Top of RECORDS TO USE
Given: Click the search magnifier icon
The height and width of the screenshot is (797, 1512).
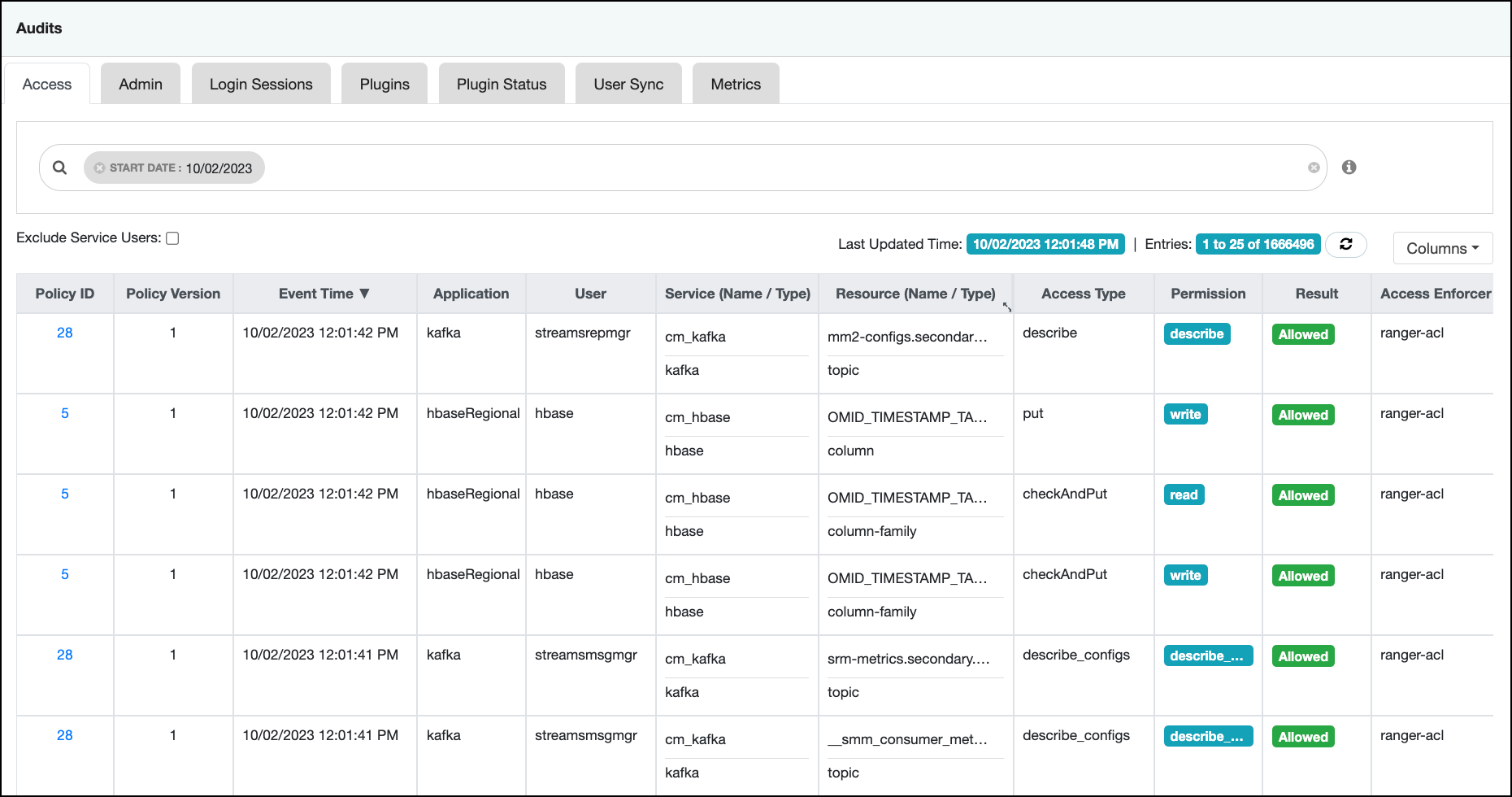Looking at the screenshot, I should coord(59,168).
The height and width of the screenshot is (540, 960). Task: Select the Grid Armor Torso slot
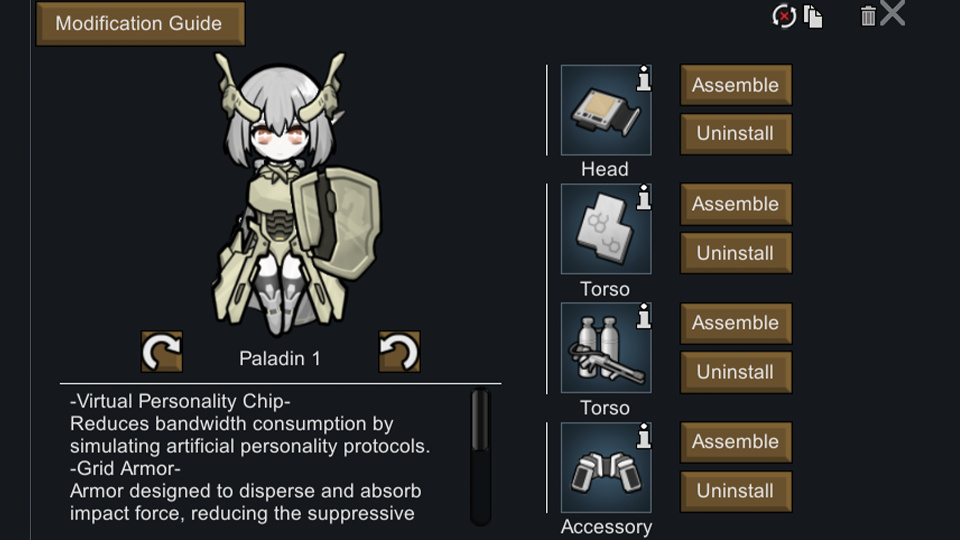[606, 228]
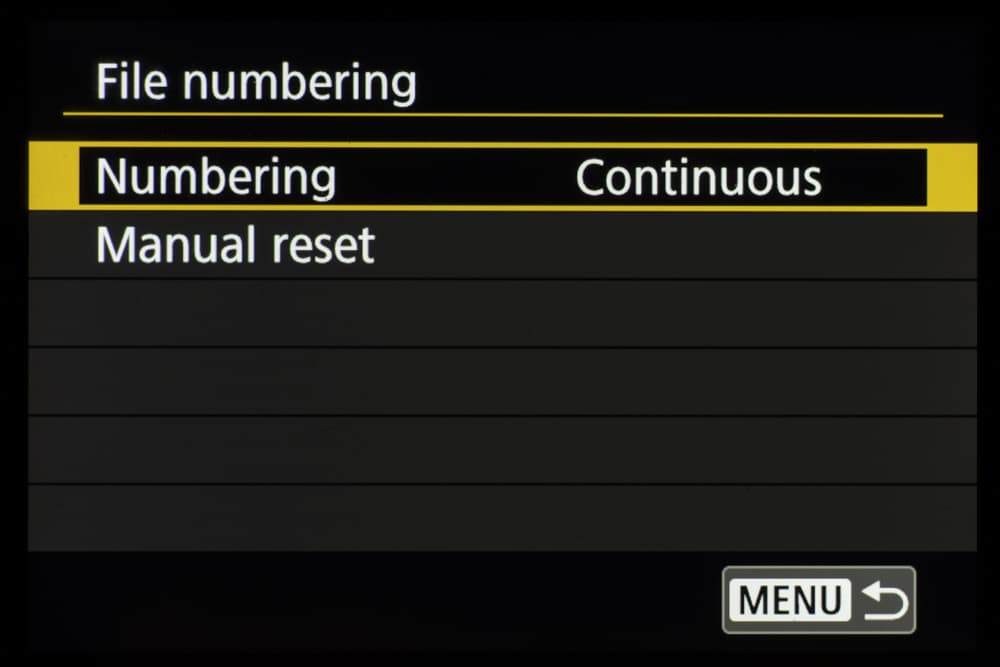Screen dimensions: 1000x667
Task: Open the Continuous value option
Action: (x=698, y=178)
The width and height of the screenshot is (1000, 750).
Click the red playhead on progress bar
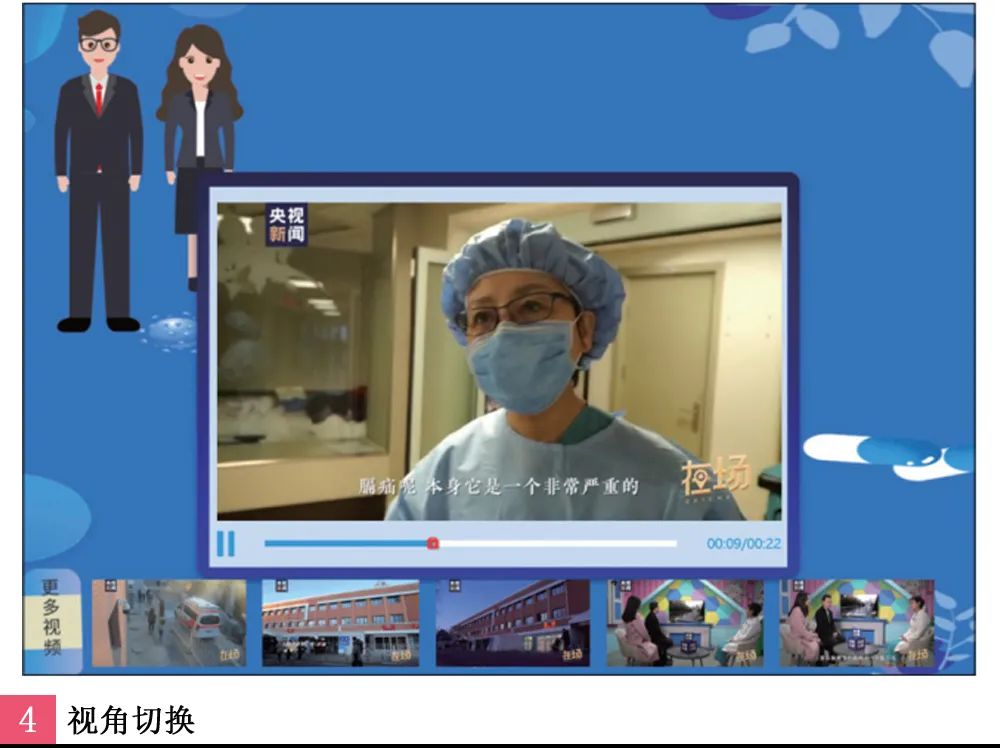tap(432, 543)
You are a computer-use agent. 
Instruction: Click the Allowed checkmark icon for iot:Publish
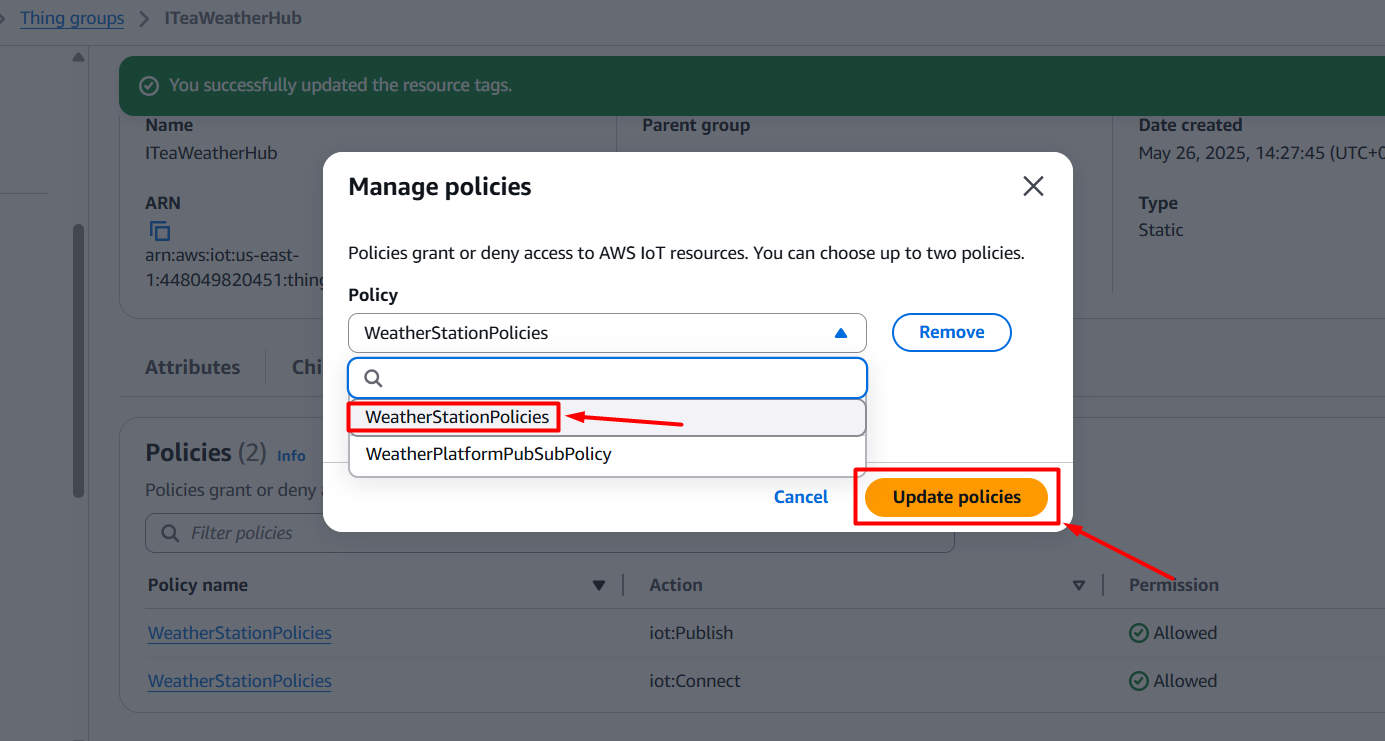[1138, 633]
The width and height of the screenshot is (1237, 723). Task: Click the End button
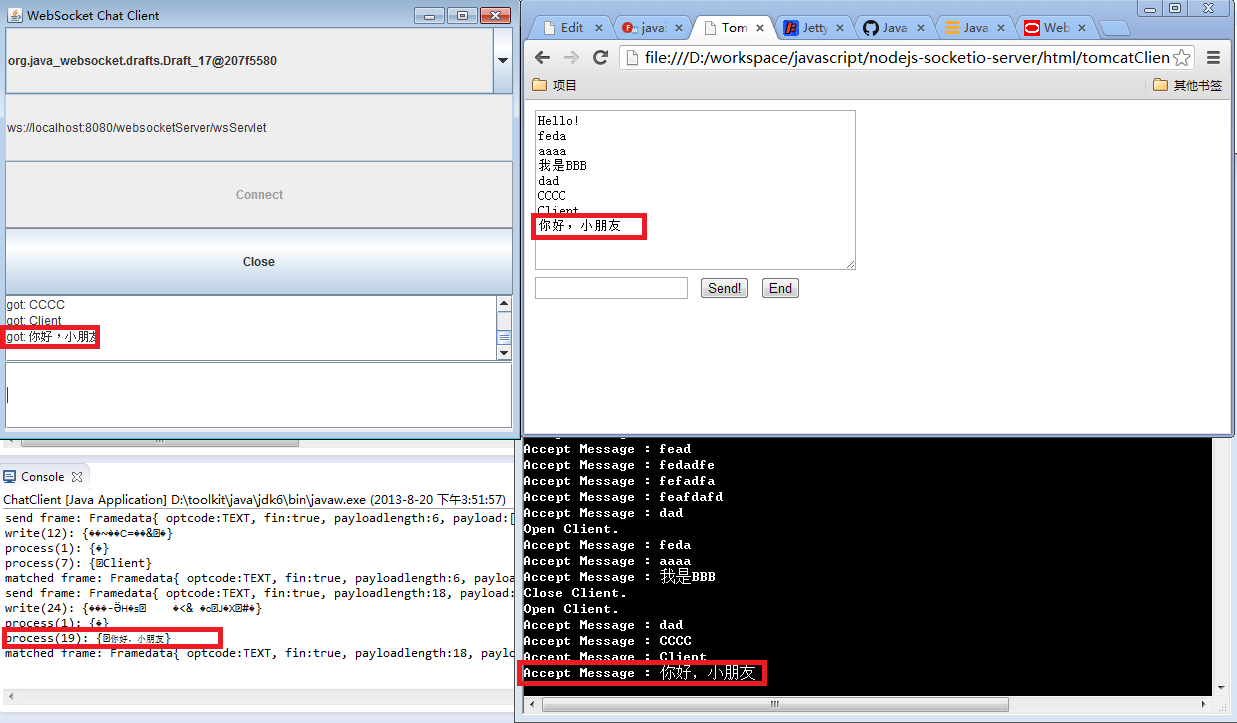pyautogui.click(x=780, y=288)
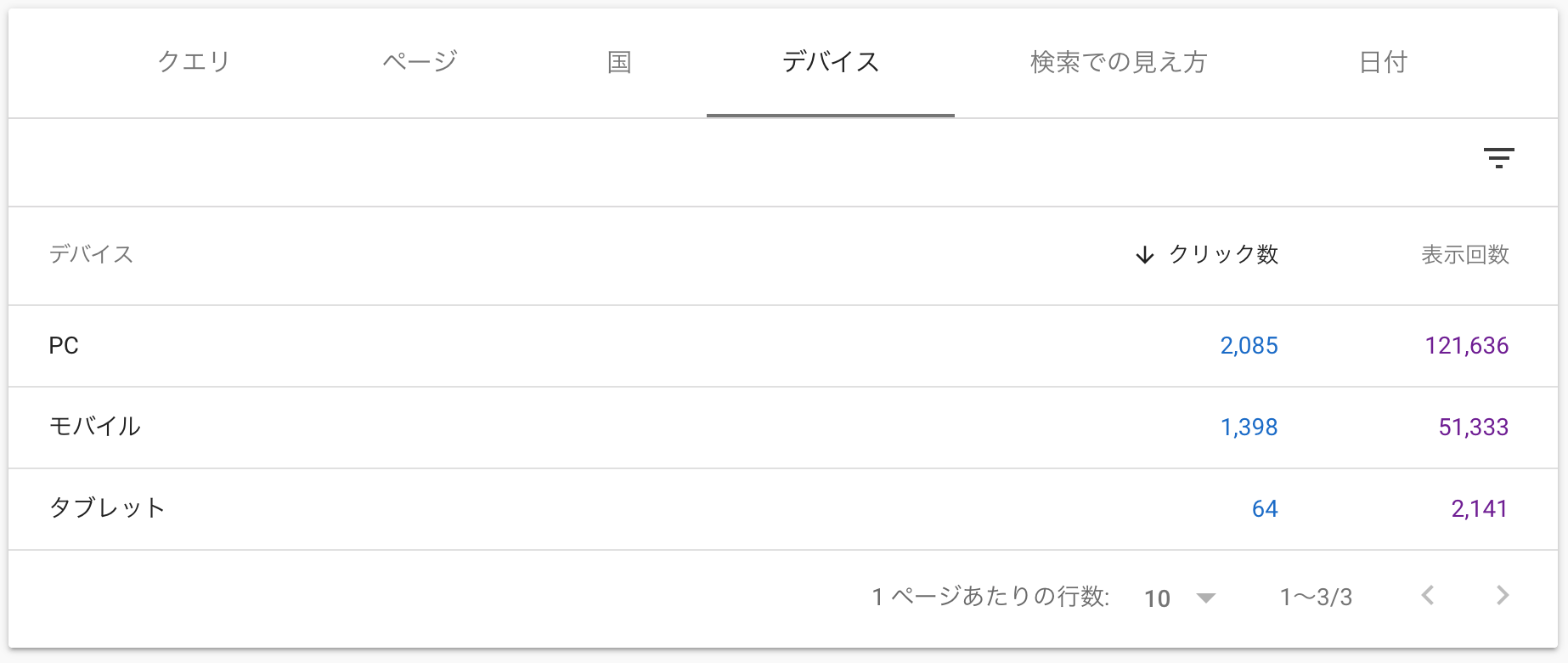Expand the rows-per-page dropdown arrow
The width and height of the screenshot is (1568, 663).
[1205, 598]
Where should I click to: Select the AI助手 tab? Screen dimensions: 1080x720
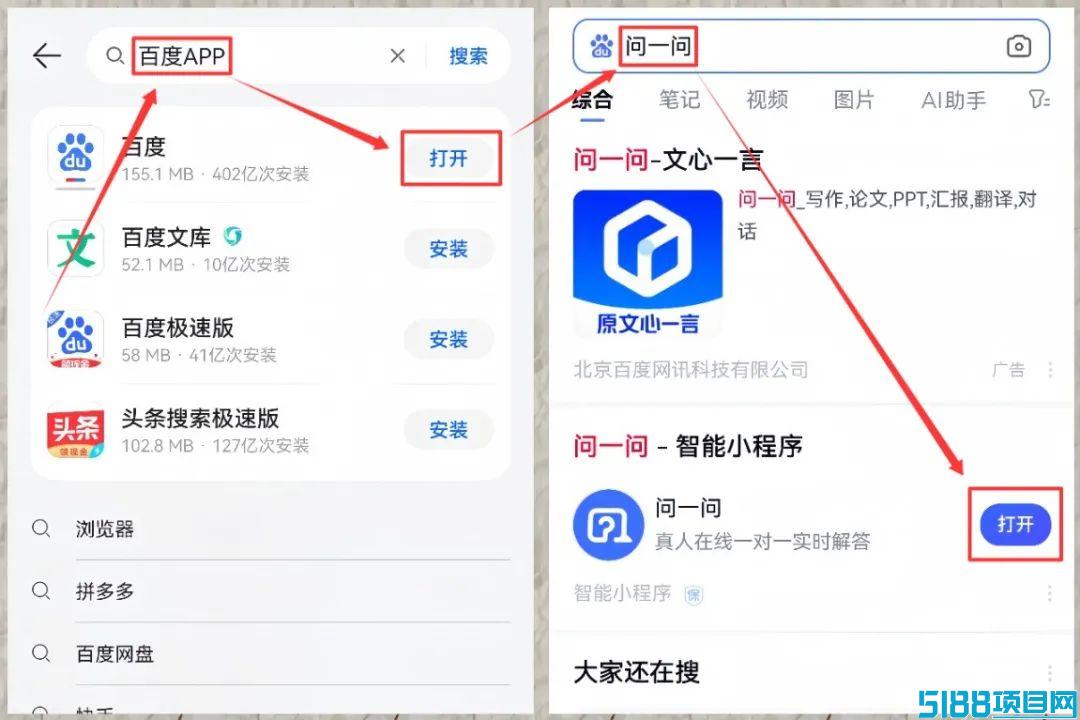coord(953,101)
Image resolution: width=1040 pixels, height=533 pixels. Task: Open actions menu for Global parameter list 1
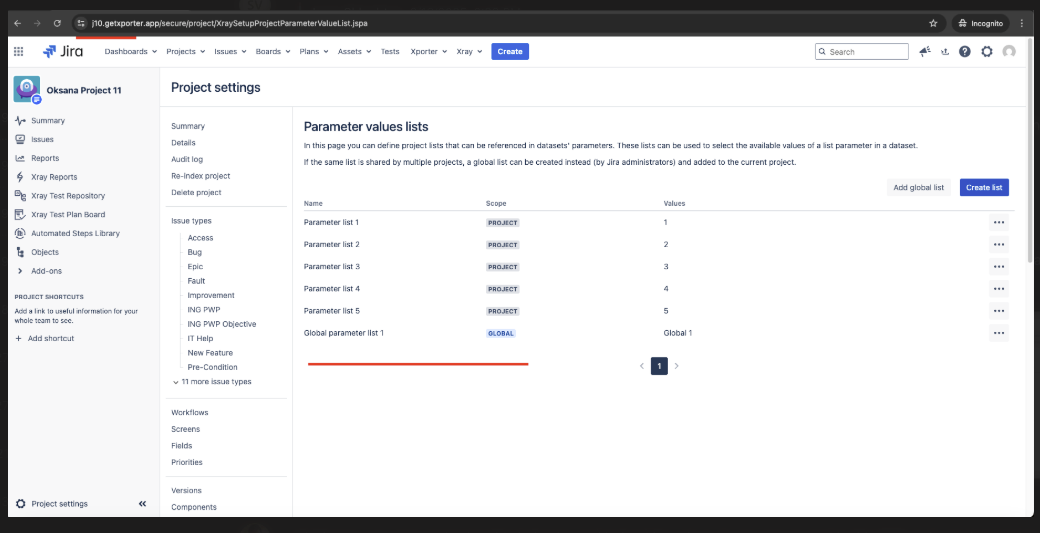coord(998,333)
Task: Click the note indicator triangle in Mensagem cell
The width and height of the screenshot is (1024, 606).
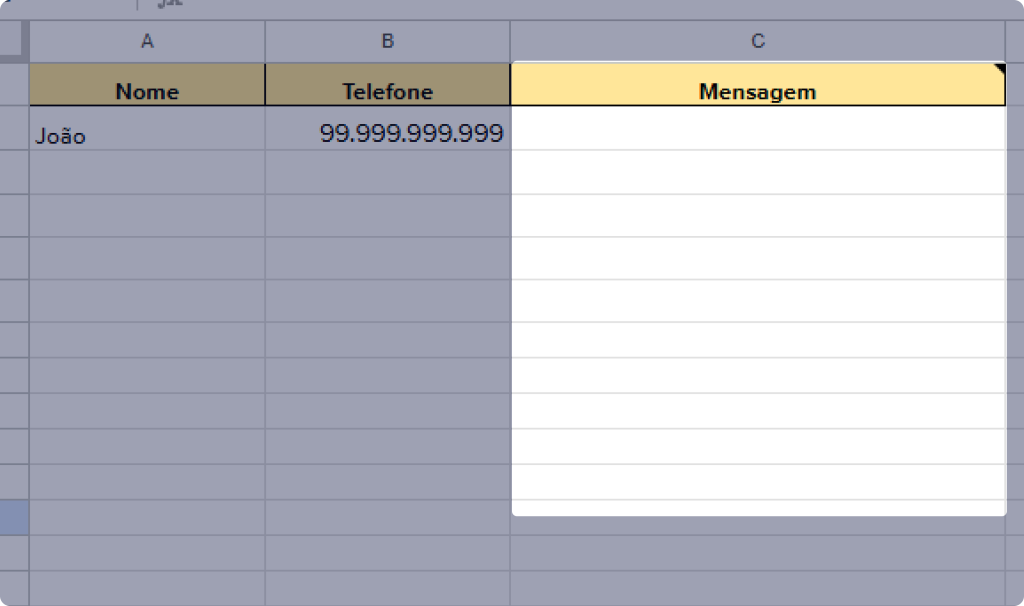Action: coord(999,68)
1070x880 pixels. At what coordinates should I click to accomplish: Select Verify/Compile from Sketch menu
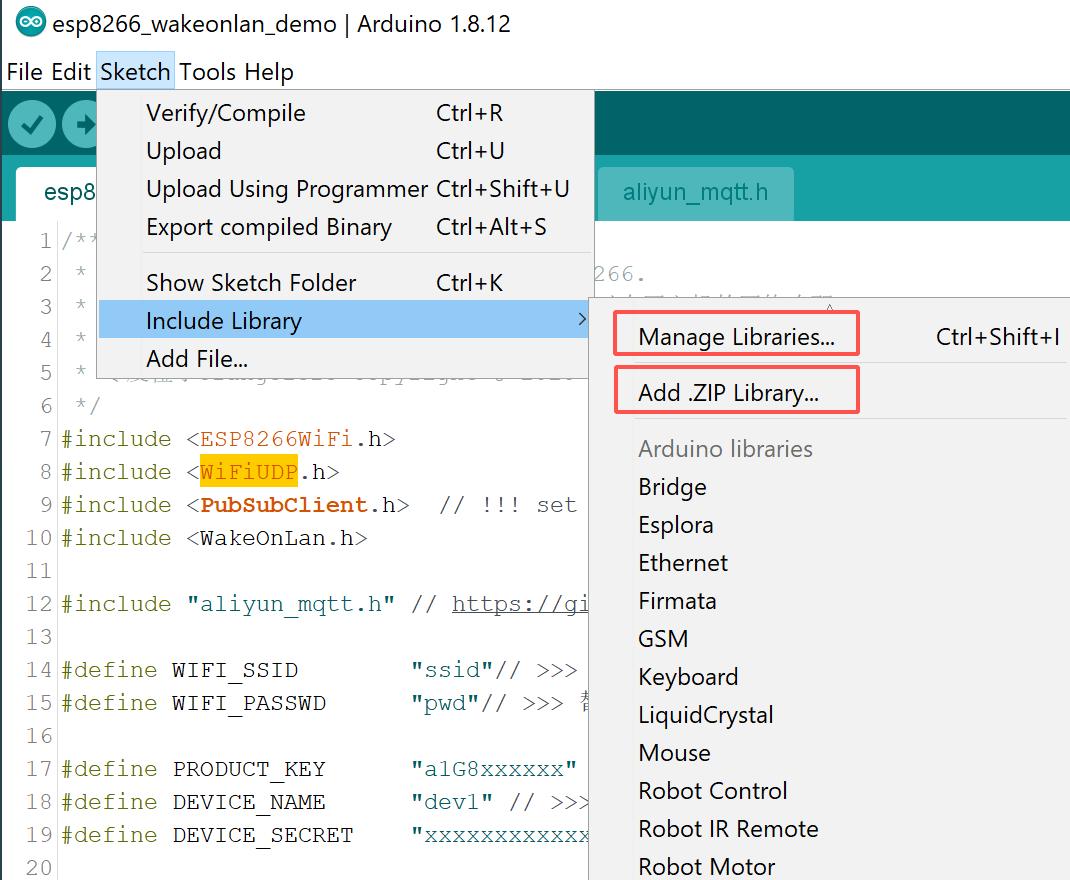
Bottom of RECORDS TO USE
Give again, word for word, every line from the top of the entries above to the line holding "Task: Click the note", both included. Leave the pictures out.

EXERCISE OUTPUT:
Given: Click the search magnifier icon
The height and width of the screenshot is (797, 1512).
Looking at the screenshot, I should coord(59,168).
The height and width of the screenshot is (540, 960). Task: Select the Grid Armor Torso slot
[606, 228]
Screen dimensions: 1000x667
Task: Open the Continuous value option
Action: (x=698, y=178)
The width and height of the screenshot is (1000, 750).
Click the red playhead on progress bar
tap(432, 543)
You are a computer-use agent. 
Instruction: Click the Allowed checkmark icon for iot:Publish
[1138, 633]
The width and height of the screenshot is (1237, 723). Task: Click the End button
pyautogui.click(x=780, y=288)
Expand the rows-per-page dropdown arrow
The width and height of the screenshot is (1568, 663).
[1205, 598]
Where should I click to: Select the AI助手 tab? Screen dimensions: 1080x720
coord(953,101)
Image resolution: width=1040 pixels, height=533 pixels. Task: Open actions menu for Global parameter list 1
coord(998,333)
Task: Click the note indicator triangle in Mensagem cell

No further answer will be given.